The memories of that near-miss at college hockey’s ultimate crown were the topic of conversation Friday at the FleetCenter as the Black Bears, 2-1 winners over Boston College in Thursday’s national semifinal, prepared for a return engagement in the national championship, this time against Denver.
“During summer training workouts you’re thinking about those 52 seconds and what could’ve been,” said Jackson, who was excited but focused at Friday’s practice. “But now we’re here and we have another chance to win one.”
As the Black Bears prepared for Saturday, talk went back to Thursday when Maine won its remarkable eighth straight one-goal game. According to Jackson, the team has begun learning how to win the close games. And to do that, as hard as it is, it’s been necessary to forget that heartbreaking finish against Minnesota.
“You just try to block those things out because if you start thinking about them they’re probably going to happen again,” said Jackson. “[Last night] we kept talking about not just hanging on, but keeping the pressure on.”
“But our team is comfortable in those situations now. We’ve been through them so many times that it’s nothing new to be in a tight game.”
Fellow senior Prestin Ryan agrees.
“Maybe it’s a little bit of luck, but the most important thing is just composure,” said Ryan. “If you have composure and confidence in the game you’re going to make the right plays at the right time.”
It wasn’t just one-goal games that have prepared the Black Bears. Their road through this NCAA tournament, one that began with an emotional 5-4 comeback win over Harvard, has been grueling, but character-building.
“This is definitely one of the toughest roads that we could’ve gone through to get here,” said Jackson. “To win four games in a row may not sound like much but each game you’re trying to knock out another team, and it gets harder.”
Head coach Tim Whitehead is thankful that there was a break in that road. “It’s been a long ride that started with the Hockey East tournament,” said Whitehead, whose team needed triple overtime to dispose of Massachusetts in the Hockey East championship. “It’s been a long emotional run. What really helped us for this weekend was the couple of extra days that we had after the regional.
“We needed that break because we were running on empty at the regional. It allowed us to regroup a little bit and regain some focus, and I think that helped us a lot to get back on track.”
So with their tanks refilled, the Black Bears are set to accomplish that which a “more talented” team, according to Jackson, could not two years ago: win the final game.
Jackson noted, though, that what this team might lack in raw talent is easily made up elsewhere.
“There are a lot of new faces this year and I’m not sure if we have as much talent as we did two years ago, but our character and everybody being on the same page is one of the reasons that we’re here,” said Jackson. “I’d say that is a common thread with championship teams — character. It’s not necessarily the most talented team that’s going to win, and I think that’s why we’re here.”
Whitehead compares this year’s team to Maine’ 1999 club that beat New Hampshire in overtime for the NCAA title.

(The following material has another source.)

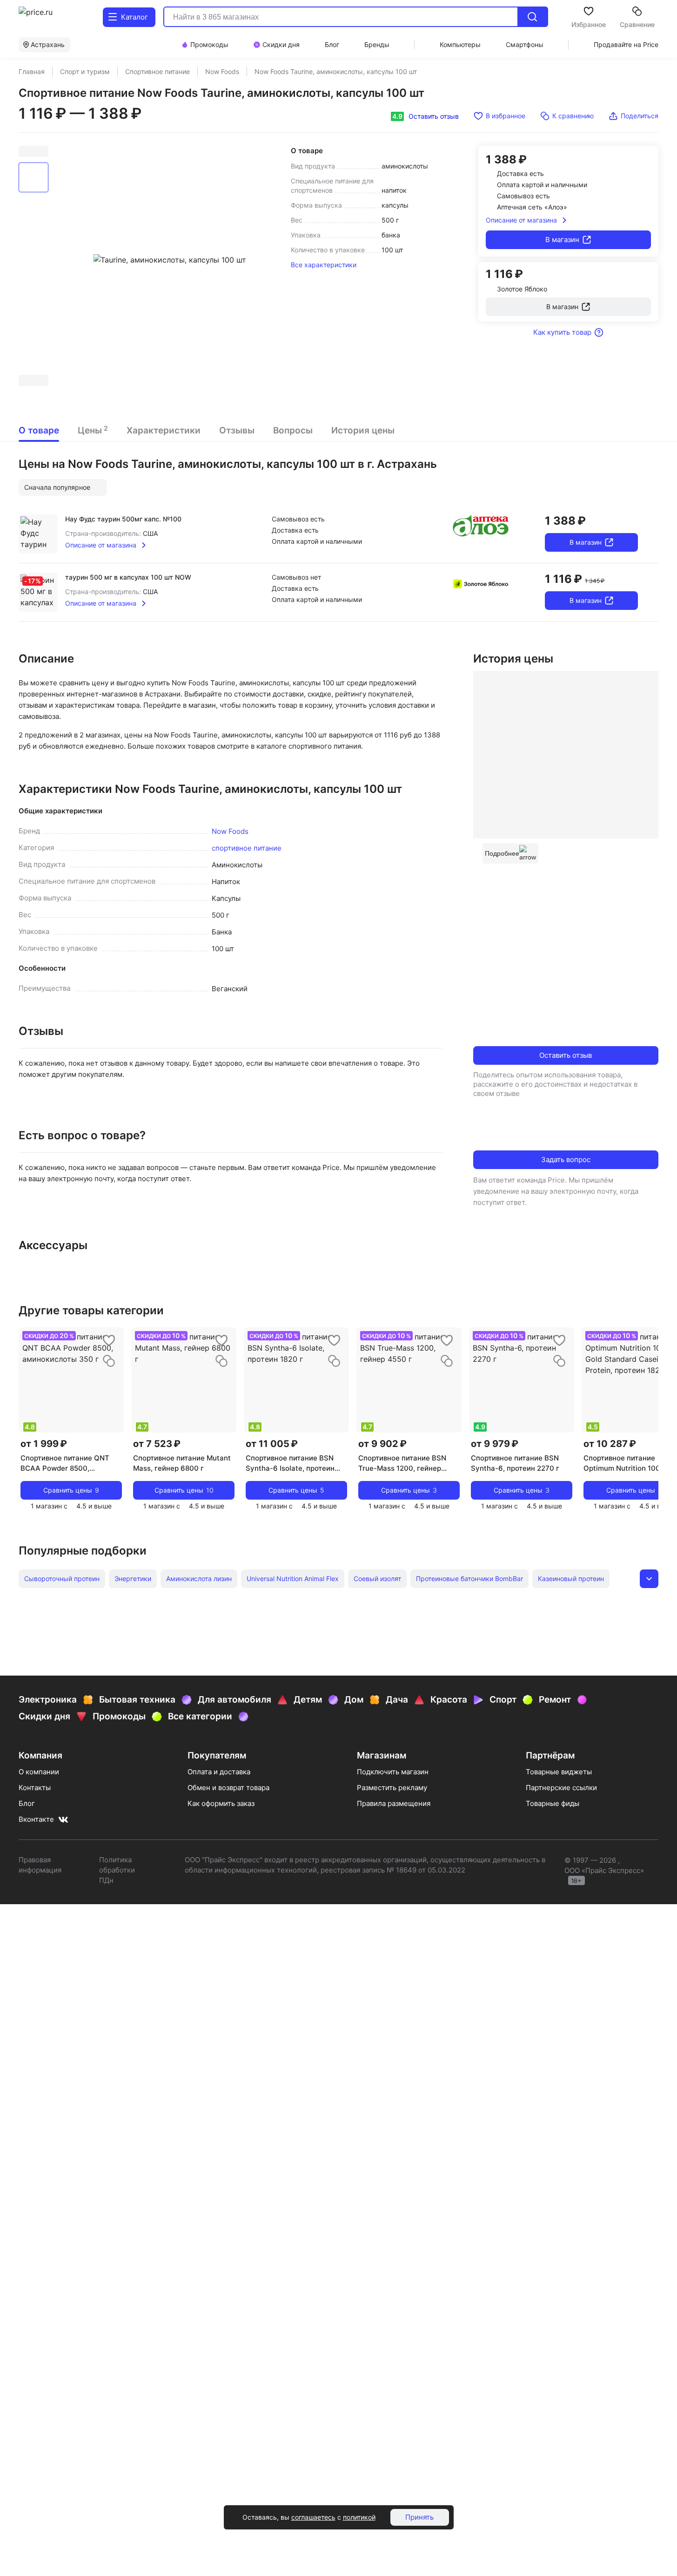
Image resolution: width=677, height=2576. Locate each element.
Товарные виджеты (559, 1771)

“I remember coach [Shawn] Walsh saying about the ’99 team that there wasn’t a lot of margin for error there, and that’s how I feel about this team,” said Whitehead. “One of the strengths of our team this year is that we recognize that. We don’t get ourselves into thinking that we’re anything like the ’93 team [that went 41-1-2] because we’re not. That has allowed us to be successful.”
When the puck drops on Saturday night, Whitehead hopes that all of that, along with his club’s experience in pressure situations, will be the decisive factor
“For those of us that were involved on this type of stage, that definitely helps you,” said Whitehead. “Every stage you go through you improve as long as you’re focused on improvement. For our program we’re looking to get back [to the national tournament] every year. If we can get back to the tournament every year our odds increase of winning the championship.”
“Personally, I came to the University of Maine for this opportunity,” said Jackson. “I had it two years ago and here I am again with another chance. This is a program that anything less than a championship is disappointing.”
And if the Black Bears can win just one more game, the disappointment of two years ago will be erased.